- Developers: Dear Stage (Moe Japan, Co. Ltd.) Yamaha Corporation
- Release: December 16, 2011
- Stable release: Vocaloid 4 / February 16, 2017
- Operating system: Microsoft Windows macOS
- Available in: Japanese
- Type: Voice Synthesizer Software
- License: Proprietary
- Website: Official Website

= Tone Rion =

Voice synthesizer software

Tone Rion (兎眠りおん) is a Vocaloid 3 vocal. Her sampled voice was provided by the now retired Japanese singer Yumemi Nemu.

==Development==
She was first seen silhouetted on October 14, 2011 and was revealed in a poster on October 21. Later during the Vocanama event, more of her official art, her demo and her website was revealed, along with her Twitter. Her release date was the 16th of December in 2011.

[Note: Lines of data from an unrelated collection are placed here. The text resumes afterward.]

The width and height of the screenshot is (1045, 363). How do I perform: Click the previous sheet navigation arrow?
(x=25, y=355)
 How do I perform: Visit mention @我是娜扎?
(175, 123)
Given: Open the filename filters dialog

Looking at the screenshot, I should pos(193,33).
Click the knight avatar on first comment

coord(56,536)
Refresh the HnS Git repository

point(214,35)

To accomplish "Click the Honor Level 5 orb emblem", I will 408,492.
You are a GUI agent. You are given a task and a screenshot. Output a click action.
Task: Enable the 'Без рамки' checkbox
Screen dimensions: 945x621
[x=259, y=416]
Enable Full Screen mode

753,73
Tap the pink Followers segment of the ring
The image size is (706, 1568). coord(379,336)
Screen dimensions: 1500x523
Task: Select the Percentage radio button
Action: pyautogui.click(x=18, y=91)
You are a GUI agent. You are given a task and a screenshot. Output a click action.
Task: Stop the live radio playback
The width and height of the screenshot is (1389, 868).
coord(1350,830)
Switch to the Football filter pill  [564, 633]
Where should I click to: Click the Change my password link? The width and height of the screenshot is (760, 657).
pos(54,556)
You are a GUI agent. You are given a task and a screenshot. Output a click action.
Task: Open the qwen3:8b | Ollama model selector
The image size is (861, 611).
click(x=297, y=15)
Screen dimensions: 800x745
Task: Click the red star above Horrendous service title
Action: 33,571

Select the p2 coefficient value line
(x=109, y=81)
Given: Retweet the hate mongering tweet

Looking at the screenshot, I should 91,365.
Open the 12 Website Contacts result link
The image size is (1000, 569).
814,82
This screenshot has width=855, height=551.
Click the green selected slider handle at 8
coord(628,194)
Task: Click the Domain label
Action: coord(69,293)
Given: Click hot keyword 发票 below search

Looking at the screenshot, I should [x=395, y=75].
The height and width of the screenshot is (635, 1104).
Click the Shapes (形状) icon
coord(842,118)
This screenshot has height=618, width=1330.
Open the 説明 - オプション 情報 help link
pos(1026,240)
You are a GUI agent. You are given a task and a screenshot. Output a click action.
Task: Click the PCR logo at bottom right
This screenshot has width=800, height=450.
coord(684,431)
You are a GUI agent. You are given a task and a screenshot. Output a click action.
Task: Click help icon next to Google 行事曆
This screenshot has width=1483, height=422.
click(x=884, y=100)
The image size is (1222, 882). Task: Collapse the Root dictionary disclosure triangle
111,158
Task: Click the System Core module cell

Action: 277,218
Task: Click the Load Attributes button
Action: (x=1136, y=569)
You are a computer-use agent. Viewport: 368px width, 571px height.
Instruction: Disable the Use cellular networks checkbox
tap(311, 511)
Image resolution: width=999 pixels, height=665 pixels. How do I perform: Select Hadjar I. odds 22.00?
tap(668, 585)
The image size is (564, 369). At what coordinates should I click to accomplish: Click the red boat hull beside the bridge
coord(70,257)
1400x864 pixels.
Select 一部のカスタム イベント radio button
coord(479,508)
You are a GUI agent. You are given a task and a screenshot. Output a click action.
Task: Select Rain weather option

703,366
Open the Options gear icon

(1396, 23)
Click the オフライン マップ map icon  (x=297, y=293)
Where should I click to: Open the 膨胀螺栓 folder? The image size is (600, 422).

The original version of Tone Rion was discontinued from sale on August 20, 2013 and was re-released as "Tone Rion SE".

In May 2015, it became possible to install Tone Rion onto the Mac OS x.

On February 16, 2017, Tone Rion received a Vocaloid 4 update. Tone Rion SE was discontinued.

==Characteristics==
Her brief back-story states that she is 16, and was born in the year 2095. Rion performs on the Dear Stage (ディアステージ) located in future Akihabara set 100 years from the current time.